No matter what, using cash is the easiest way to access substance abuse services. It’s also the most private, and most unlikely way to ever have an issue about having received substance abuse treatment in the future. Cash offers total privacy and total control. These are two elements that whenever possible, shouldn’t be overlooked. Insurance benefits are laden with red tape. When you’re in crisis the process can be unwaveringly slow. So if you need to place someone immediately private payment is almost always the way to go. Before an insurance company will authorize any form of treatment you have to give them a lot of information first. Then they will verify what form of coverage you have (if any). After that they will probably request some additional information. Then, if you’re lucky, they will authorize a set number of days. 

Then they will verify your coverage and…See a pattern emerging?

So no question about it, if you can afford to pay for treatment privately it the the best option.. Most PPO insurance plans offer In Network and Out of Network options. They will usually provide more coverage if you stay In Network then if you choose to go Out of Network. A lot of times the drug rehab you want to attend will be a non-preferred provider (Out of Network) and this means if go that route you will be responsible for more of the costs.

Out of Network treatment and the little known SUPERBILL

When you want to go to a specific Out of Network drug treatment program you can choose to get a Superbill. This means that at the end of treatment you will get a reimbursement check instead of the facility. With a Superbill, you pay the entire cost of treatment upfront and then get reimbursed directly from the insurance company. This is usually better for you financially in the long run if you go to treatment Out of Network. The sad fact is that you can go to any program you want if you have an insurance plan that offers Out of Network coverage. The insurance companies really, really, REALLY discourage you from going this route. That’s quite simply because it ends up costing them more money. 

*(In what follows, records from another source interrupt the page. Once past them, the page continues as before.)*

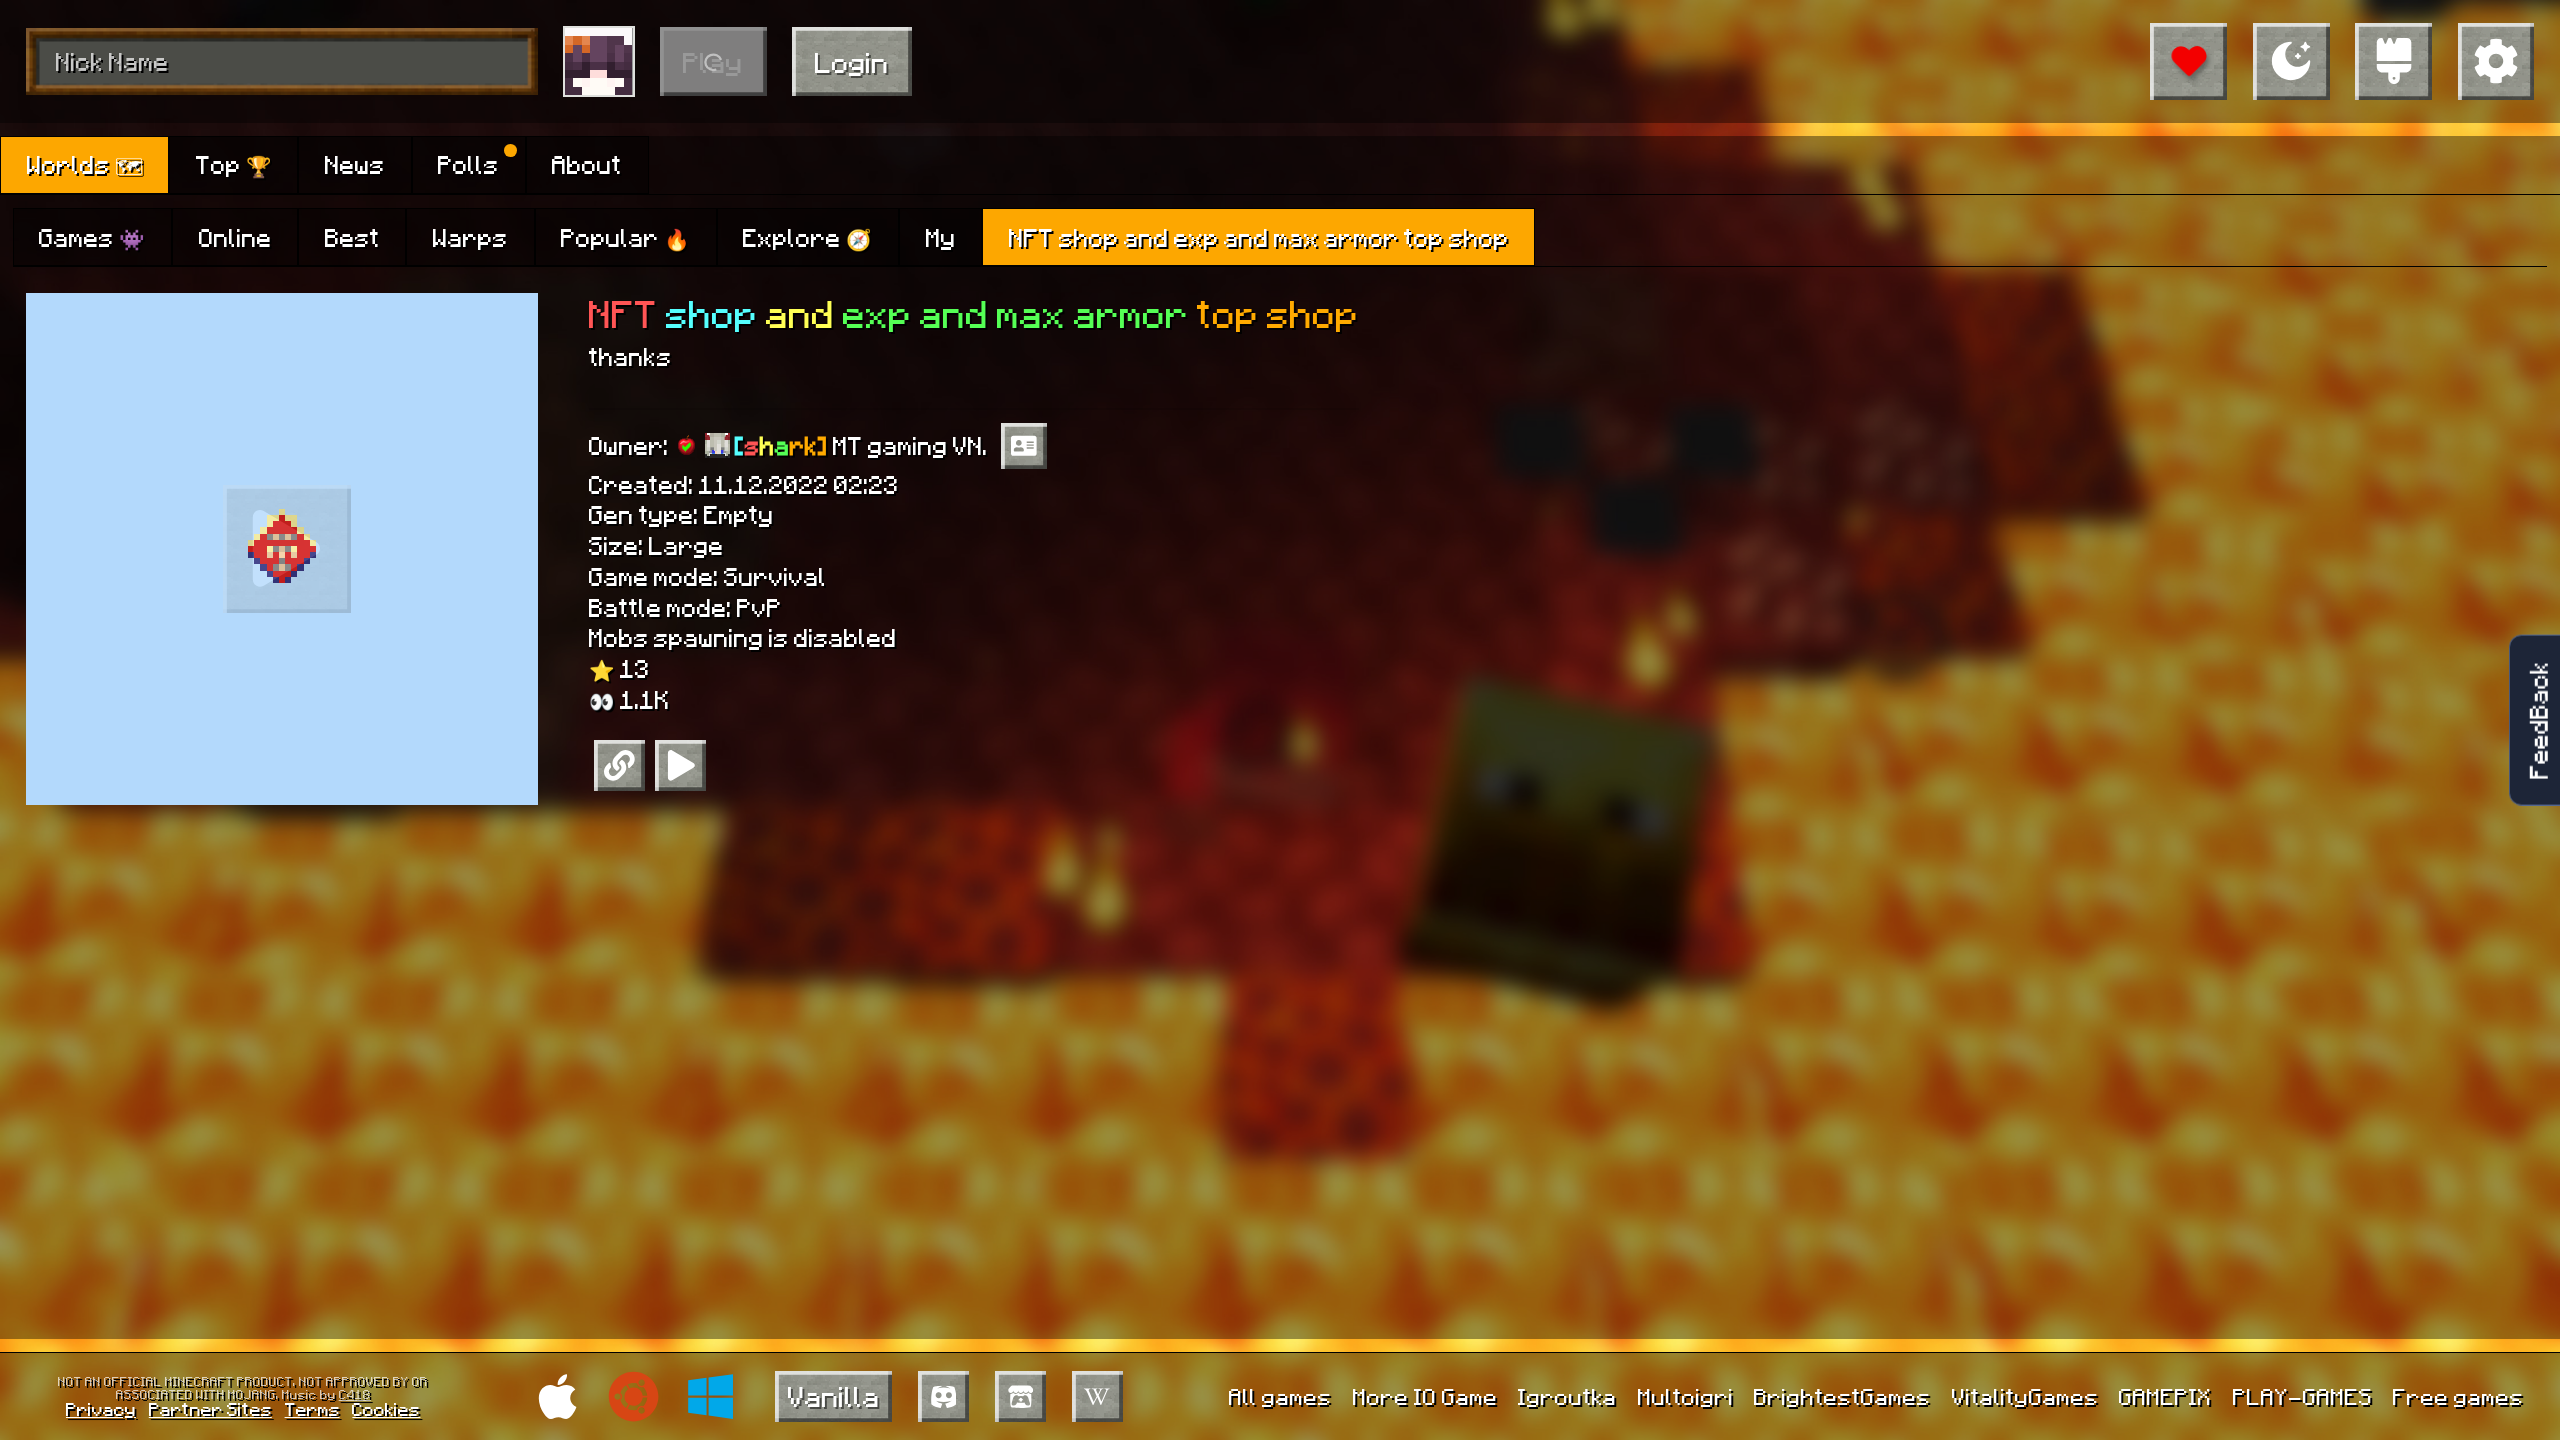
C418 (355, 1394)
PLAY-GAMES (2303, 1396)
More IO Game (1425, 1396)
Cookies (386, 1408)
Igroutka (1567, 1396)
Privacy (101, 1408)
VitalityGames (2025, 1396)
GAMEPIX (2165, 1396)
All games (1280, 1396)
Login (852, 61)
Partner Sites (210, 1408)
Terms (312, 1408)
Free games (2458, 1396)
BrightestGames (1842, 1396)
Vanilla (834, 1395)
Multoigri (1686, 1396)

Not All Insurance Covered Drug Rehabs Offer The Same Thing

Out of Pocket Maximums

In addition to having an In Network and Out of Network option on most PPO plans, there will also be an Out of Pocket Maximum. This means that once you reach a predetermined amount in patient payment responsibilities, the insurance will cover at 100% going forward. To determine what your Out of Pocket Maximum is on your PPO plan simply call the 800 number on the back of your insurance card and ask them what your Out of Pocket Maximum is for Substance Abuse treatment.

Deductibles

An unfortunate aspect of the Out of Pocket Maximum is that is often doesn’t include your deductible. In other words, the deductible on your PPO insurance might be $2500.00 per person on the plan, with a Family Aggregate of $10,000.00. In this scenario, if you went In Network, you would more than likely be responsible for the 20% (at least) for the duration of the whole treatment episode. Remember to ask them if your deductible is included in your Out of Pocket Maximum. When the insurance company says they will cover 60% of substance abuse treatment you will have out of pocket expenses (often not including your deductible) up to, but not exceeding, a set dollar amount. So if your out of pocket maximum is $10,000.00 you will have to pay 40% up to $10,000.00. After that the insurance company will cover 100% of authorized services.

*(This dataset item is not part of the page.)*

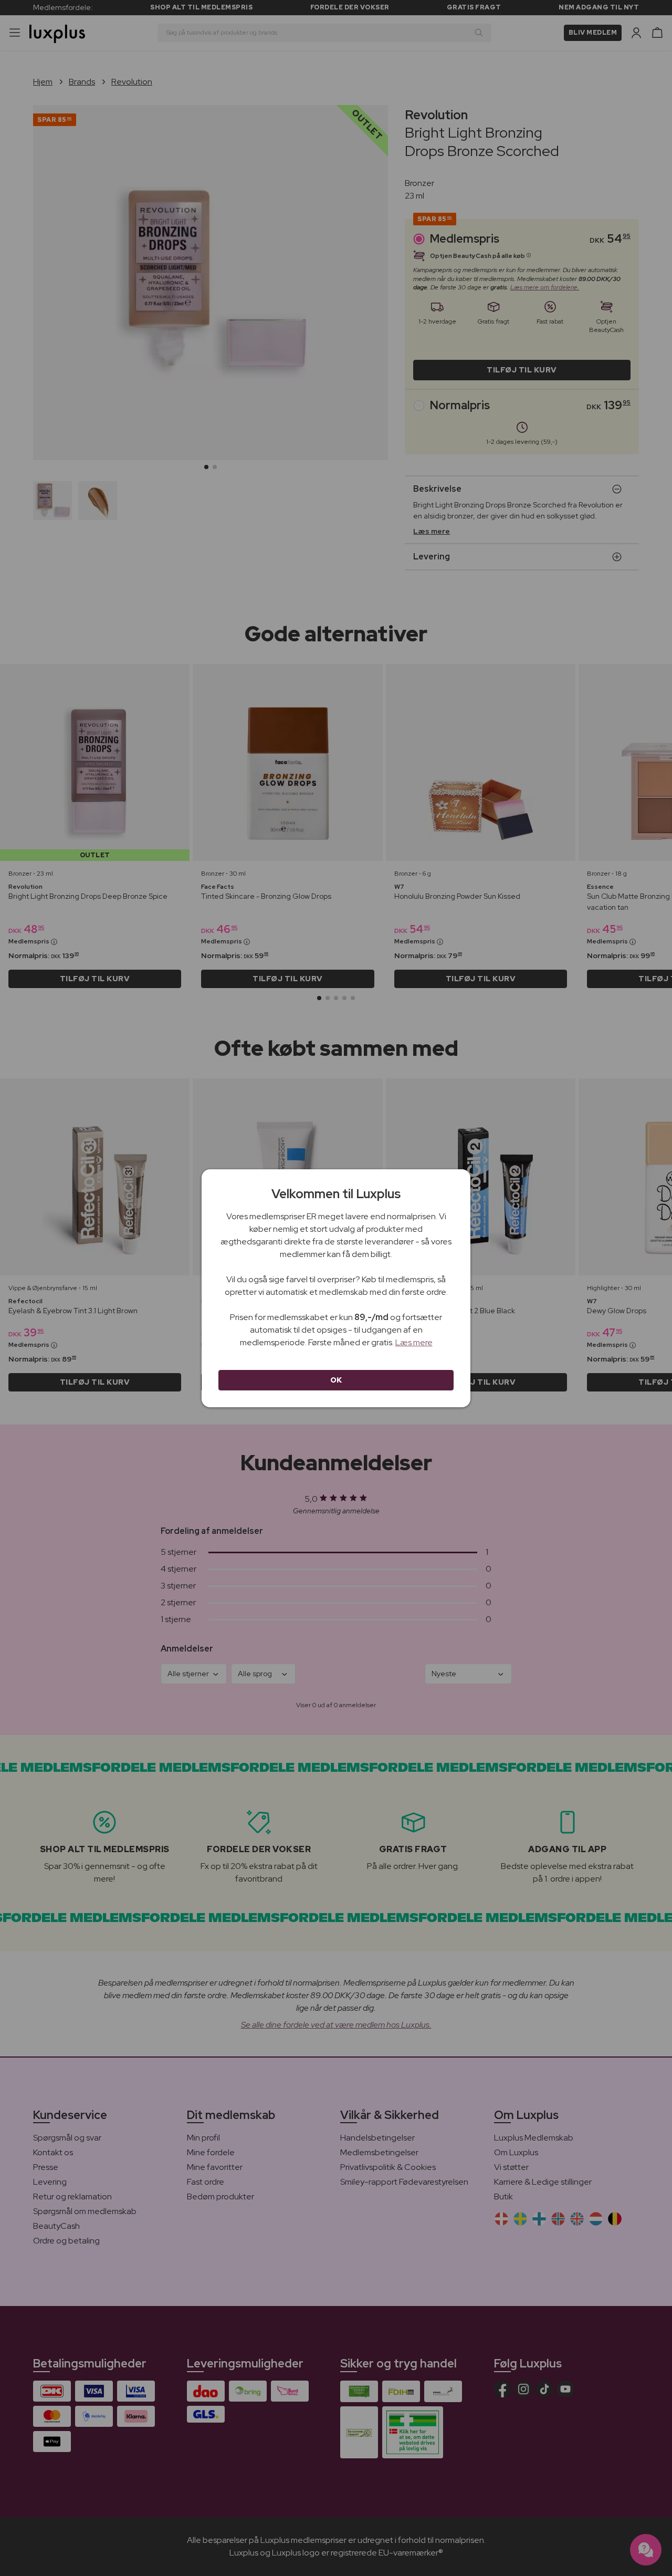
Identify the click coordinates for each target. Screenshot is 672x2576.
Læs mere (414, 1342)
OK (336, 1380)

MENTAL HEALTH INSURANCE COVERED DRUG REHAB AND ALCOHOL TREATMENT

How Mental Health Benefits Can Help Offset Costs

Remember, insurance benefits are broken up into several categories. The two that are most relevant to you are the Behavior Health (outlined in the previous section) and Mental Health benefits. When you go to a co-occurring disorders treatment facility, or dual diagnosis program, you can effectively bill for any behavioral and mental health issues that you presently have. This can be very helpful with both Out of Network coverage and when Superbilling.


The breakdown for mental health coverage in terms of In and Out of Network benefits, deductibles, and out of pocket maximums is very much the same as their behavioral health counterparts. However, it’s important to specify the coverage type your seeking when calling your insurance company to verify benefits information.